### [Task]
Resume the piece on Southern Illinois waterfalls, continuing it from its last sentence.

### [Reading text]

+++

There is a small chunk of Shawnee National Forest by the Feather Hills Vineyard on Rocky Comfort Road near Makanda. You have to have a property boundary app to know where it is. You park on the side of the road and bushwhack. You have to make your way down into the canyon safely, and there are a few incredible waterfalls to see.

I put this one off for a long time. Finally, Michelle and I went to see it. And that area has some of the best Southern Illinois waterfalls I’ve seen in the west. It was truly amazing to see it.

But getting to it isn’t always easy. This area is reserved for people who like rugged adventures.

Piney Creek Waterfalls

Piney Creek Falls

Piney Creek Ravine is best known for being the largest Native American Rock Art area in the state.

But it also has many incredible waterfalls present when it’s wet. But with that being said, you’ll have to cross a creek to see the good stuff. And it’s a ravine so it can get dangerous. Exercise caution! It’s a Nature Preserve, so you should remain on the designated trail.

I took Michelle to Piney Creek Ravine on our first date. It was super wet. I crossed the creek barefoot and saw many incredible waterfalls that day. It was a great first date, for sure!

+++

### [Recorded data]
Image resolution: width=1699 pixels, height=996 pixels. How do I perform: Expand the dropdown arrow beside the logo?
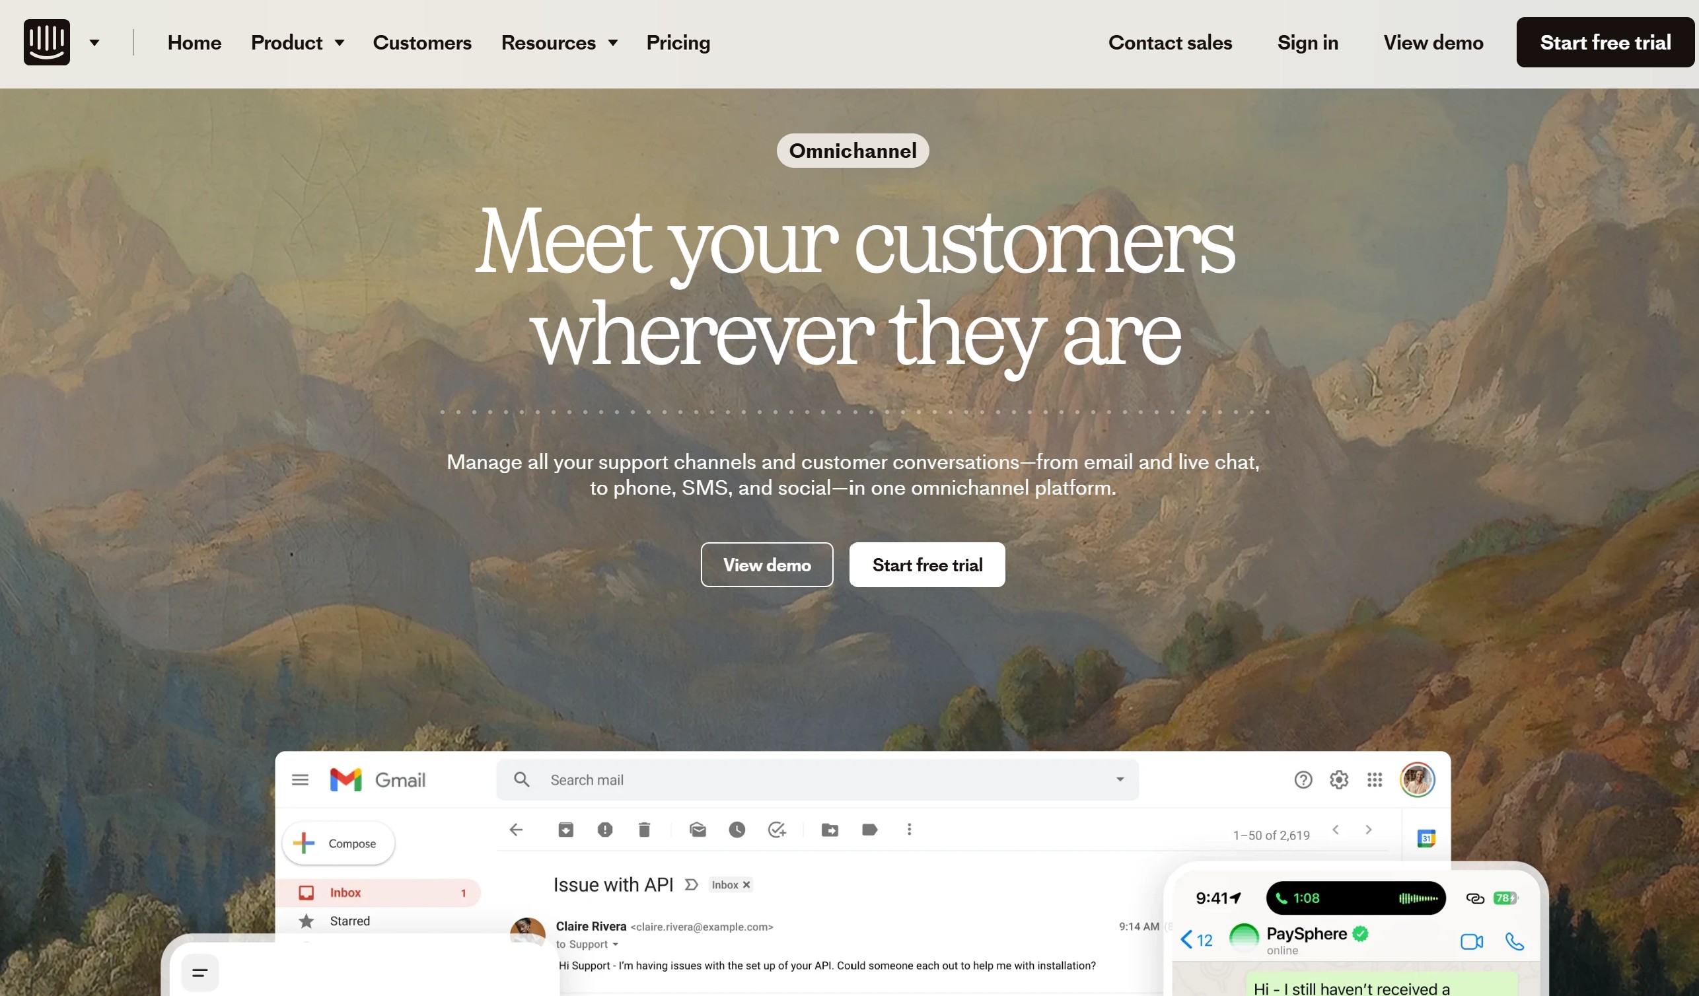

+++

### [Reply to the task]
Be sure to check out the Rock Art, but just with your eyes – security cameras are watching!

Double Falls

Double Falls

Double Falls is located in a small tract of Shawnee National Forest outside Makanda.

This area, when wet, features a creek cascade flowing into a canyon. It creates two waterfalls which gave it the name Double Falls. You’ll need a property boundary app to reach this spot. Parking is on the side of the road. There are no trails or blazes. This area is dangerous when wet. People have fallen, were seriously injured, and had to be rescued from the area. Please make sure you put safety before anything else.

The best way to get down into the canyon is to the left side of the hill if you’re facing the top of the waterfall. If you keep walking left, you’ll find an area that isn’t as steep to get down. It is a fantastic waterfall, but the area depends on rainfall.

Double Falls makes a great addition to this list of Southern Illinois waterfalls to visit.

And there you have it. That was twelve incredible waterfalls in Southern Illinois that are not as known. I know that by telling you about these waterfalls, more people will know about them. But they’re not that easy to get to, which will keep most people away. If you enjoyed this article, please share it, and subscribe to my free monthly newsletter for more exclusive articles and resources for hiking in Southern Illinois.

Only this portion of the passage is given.